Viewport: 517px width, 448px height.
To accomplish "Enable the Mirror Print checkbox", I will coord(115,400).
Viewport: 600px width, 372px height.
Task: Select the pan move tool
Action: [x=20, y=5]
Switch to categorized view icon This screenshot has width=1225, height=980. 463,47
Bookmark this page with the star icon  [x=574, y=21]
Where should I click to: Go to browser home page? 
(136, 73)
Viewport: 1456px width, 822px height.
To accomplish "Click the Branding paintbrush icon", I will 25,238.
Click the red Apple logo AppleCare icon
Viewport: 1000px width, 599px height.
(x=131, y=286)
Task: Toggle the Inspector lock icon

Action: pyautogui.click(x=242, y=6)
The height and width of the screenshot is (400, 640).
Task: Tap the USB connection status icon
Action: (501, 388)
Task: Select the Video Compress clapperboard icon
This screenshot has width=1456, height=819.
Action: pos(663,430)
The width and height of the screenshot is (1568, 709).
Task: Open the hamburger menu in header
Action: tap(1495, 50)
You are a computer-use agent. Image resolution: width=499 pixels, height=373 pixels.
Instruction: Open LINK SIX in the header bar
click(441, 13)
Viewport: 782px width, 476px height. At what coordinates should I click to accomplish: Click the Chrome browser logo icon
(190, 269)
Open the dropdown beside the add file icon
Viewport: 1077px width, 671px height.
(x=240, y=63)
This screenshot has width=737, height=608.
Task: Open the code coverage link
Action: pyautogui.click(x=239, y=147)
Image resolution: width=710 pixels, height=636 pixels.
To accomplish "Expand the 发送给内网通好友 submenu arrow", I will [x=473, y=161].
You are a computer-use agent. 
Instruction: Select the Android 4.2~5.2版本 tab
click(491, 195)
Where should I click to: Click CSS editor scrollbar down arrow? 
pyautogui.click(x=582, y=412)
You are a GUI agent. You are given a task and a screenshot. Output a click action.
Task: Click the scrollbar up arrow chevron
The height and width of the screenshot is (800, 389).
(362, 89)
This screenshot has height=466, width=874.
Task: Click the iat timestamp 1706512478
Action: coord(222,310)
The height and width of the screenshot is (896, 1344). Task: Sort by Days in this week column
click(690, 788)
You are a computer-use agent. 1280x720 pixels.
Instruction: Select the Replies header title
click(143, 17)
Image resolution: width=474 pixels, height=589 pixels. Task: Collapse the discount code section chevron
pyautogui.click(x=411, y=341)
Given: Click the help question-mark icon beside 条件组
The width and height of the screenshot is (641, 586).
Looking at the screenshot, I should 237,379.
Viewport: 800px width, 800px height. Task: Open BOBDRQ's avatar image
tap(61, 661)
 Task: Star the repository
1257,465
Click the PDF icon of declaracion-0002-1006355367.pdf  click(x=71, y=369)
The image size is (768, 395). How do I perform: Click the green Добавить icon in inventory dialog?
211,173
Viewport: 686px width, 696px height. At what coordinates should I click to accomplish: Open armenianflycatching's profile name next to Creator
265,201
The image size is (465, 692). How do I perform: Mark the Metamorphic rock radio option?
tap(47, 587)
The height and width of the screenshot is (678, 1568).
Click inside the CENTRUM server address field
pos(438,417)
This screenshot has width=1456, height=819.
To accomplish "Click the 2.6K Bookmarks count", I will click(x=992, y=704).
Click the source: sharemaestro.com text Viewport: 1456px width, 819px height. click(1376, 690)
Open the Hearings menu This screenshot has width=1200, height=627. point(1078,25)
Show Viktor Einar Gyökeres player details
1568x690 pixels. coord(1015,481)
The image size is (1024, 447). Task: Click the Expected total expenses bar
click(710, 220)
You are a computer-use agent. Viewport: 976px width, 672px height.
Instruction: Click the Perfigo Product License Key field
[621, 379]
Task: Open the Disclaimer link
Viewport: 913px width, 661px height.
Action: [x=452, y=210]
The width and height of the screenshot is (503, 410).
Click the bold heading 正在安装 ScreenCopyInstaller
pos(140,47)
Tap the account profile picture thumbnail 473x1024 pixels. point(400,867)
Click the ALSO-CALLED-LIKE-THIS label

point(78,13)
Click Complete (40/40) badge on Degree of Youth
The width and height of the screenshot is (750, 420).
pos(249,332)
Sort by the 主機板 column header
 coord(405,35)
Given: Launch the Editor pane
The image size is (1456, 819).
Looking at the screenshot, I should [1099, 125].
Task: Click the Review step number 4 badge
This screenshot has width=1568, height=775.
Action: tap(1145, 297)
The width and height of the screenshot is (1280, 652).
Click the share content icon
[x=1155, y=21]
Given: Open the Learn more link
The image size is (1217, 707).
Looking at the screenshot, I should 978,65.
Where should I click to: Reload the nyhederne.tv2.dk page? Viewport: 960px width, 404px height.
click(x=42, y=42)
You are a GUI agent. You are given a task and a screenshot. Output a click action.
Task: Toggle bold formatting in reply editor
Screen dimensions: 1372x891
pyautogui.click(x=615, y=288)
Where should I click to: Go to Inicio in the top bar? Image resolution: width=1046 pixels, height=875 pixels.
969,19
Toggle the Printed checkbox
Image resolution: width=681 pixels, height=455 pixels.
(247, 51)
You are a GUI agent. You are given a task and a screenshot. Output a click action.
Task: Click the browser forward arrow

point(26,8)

- Written exercise:
Please copy out every one of the records above, line for line, without changing a single character.

- The response:
Viewport: 517px width, 448px height.
To accomplish "Enable the Mirror Print checkbox", I will coord(115,400).
Viewport: 600px width, 372px height.
Task: Select the pan move tool
Action: [x=20, y=5]
Switch to categorized view icon This screenshot has width=1225, height=980. 463,47
Bookmark this page with the star icon  [x=574, y=21]
Where should I click to: Go to browser home page? 
(136, 73)
Viewport: 1456px width, 822px height.
To accomplish "Click the Branding paintbrush icon", I will 25,238.
Click the red Apple logo AppleCare icon
Viewport: 1000px width, 599px height.
(x=131, y=286)
Task: Toggle the Inspector lock icon

Action: pyautogui.click(x=242, y=6)
The height and width of the screenshot is (400, 640).
Task: Tap the USB connection status icon
Action: (501, 388)
Task: Select the Video Compress clapperboard icon
This screenshot has width=1456, height=819.
Action: pos(663,430)
The width and height of the screenshot is (1568, 709).
Task: Open the hamburger menu in header
Action: tap(1495, 50)
You are a computer-use agent. Image resolution: width=499 pixels, height=373 pixels.
Instruction: Open LINK SIX in the header bar
click(441, 13)
Viewport: 782px width, 476px height. At what coordinates should I click to accomplish: Click the Chrome browser logo icon
(190, 269)
Open the dropdown beside the add file icon
Viewport: 1077px width, 671px height.
(x=240, y=63)
This screenshot has width=737, height=608.
Task: Open the code coverage link
Action: pyautogui.click(x=239, y=147)
Image resolution: width=710 pixels, height=636 pixels.
To accomplish "Expand the 发送给内网通好友 submenu arrow", I will [x=473, y=161].
You are a computer-use agent. 
Instruction: Select the Android 4.2~5.2版本 tab
click(491, 195)
Where should I click to: Click CSS editor scrollbar down arrow? 
pyautogui.click(x=582, y=412)
You are a GUI agent. You are given a task and a screenshot. Output a click action.
Task: Click the scrollbar up arrow chevron
The height and width of the screenshot is (800, 389).
(362, 89)
This screenshot has height=466, width=874.
Task: Click the iat timestamp 1706512478
Action: coord(222,310)
The height and width of the screenshot is (896, 1344). Task: Sort by Days in this week column
click(690, 788)
You are a computer-use agent. 1280x720 pixels.
Instruction: Select the Replies header title
click(143, 17)
Image resolution: width=474 pixels, height=589 pixels. Task: Collapse the discount code section chevron
pyautogui.click(x=411, y=341)
Given: Click the help question-mark icon beside 条件组
The width and height of the screenshot is (641, 586).
Looking at the screenshot, I should 237,379.
Viewport: 800px width, 800px height. Task: Open BOBDRQ's avatar image
tap(61, 661)
 Task: Star the repository
1257,465
Click the PDF icon of declaracion-0002-1006355367.pdf  click(x=71, y=369)
The image size is (768, 395). How do I perform: Click the green Добавить icon in inventory dialog?
211,173
Viewport: 686px width, 696px height. At what coordinates should I click to accomplish: Open armenianflycatching's profile name next to Creator
265,201
The image size is (465, 692). How do I perform: Mark the Metamorphic rock radio option?
tap(47, 587)
The height and width of the screenshot is (678, 1568).
Click inside the CENTRUM server address field
pos(438,417)
This screenshot has width=1456, height=819.
To accomplish "Click the 2.6K Bookmarks count", I will click(x=992, y=704).
Click the source: sharemaestro.com text Viewport: 1456px width, 819px height. click(1376, 690)
Open the Hearings menu This screenshot has width=1200, height=627. point(1078,25)
Show Viktor Einar Gyökeres player details
1568x690 pixels. coord(1015,481)
The image size is (1024, 447). Task: Click the Expected total expenses bar
click(710, 220)
You are a computer-use agent. Viewport: 976px width, 672px height.
Instruction: Click the Perfigo Product License Key field
[621, 379]
Task: Open the Disclaimer link
Viewport: 913px width, 661px height.
Action: [x=452, y=210]
The width and height of the screenshot is (503, 410).
Click the bold heading 正在安装 ScreenCopyInstaller
pos(140,47)
Tap the account profile picture thumbnail 473x1024 pixels. point(400,867)
Click the ALSO-CALLED-LIKE-THIS label

point(78,13)
Click Complete (40/40) badge on Degree of Youth
The width and height of the screenshot is (750, 420).
pos(249,332)
Sort by the 主機板 column header
 coord(405,35)
Given: Launch the Editor pane
The image size is (1456, 819).
Looking at the screenshot, I should [1099, 125].
Task: Click the Review step number 4 badge
This screenshot has width=1568, height=775.
Action: tap(1145, 297)
The width and height of the screenshot is (1280, 652).
Click the share content icon
[x=1155, y=21]
Given: Open the Learn more link
The image size is (1217, 707).
Looking at the screenshot, I should 978,65.
Where should I click to: Reload the nyhederne.tv2.dk page? Viewport: 960px width, 404px height.
click(x=42, y=42)
You are a GUI agent. You are given a task and a screenshot. Output a click action.
Task: Toggle bold formatting in reply editor
Screen dimensions: 1372x891
pyautogui.click(x=615, y=288)
Where should I click to: Go to Inicio in the top bar? Image resolution: width=1046 pixels, height=875 pixels.
969,19
Toggle the Printed checkbox
Image resolution: width=681 pixels, height=455 pixels.
(247, 51)
You are a GUI agent. You are given a task and a screenshot. Output a click action.
Task: Click the browser forward arrow

point(26,8)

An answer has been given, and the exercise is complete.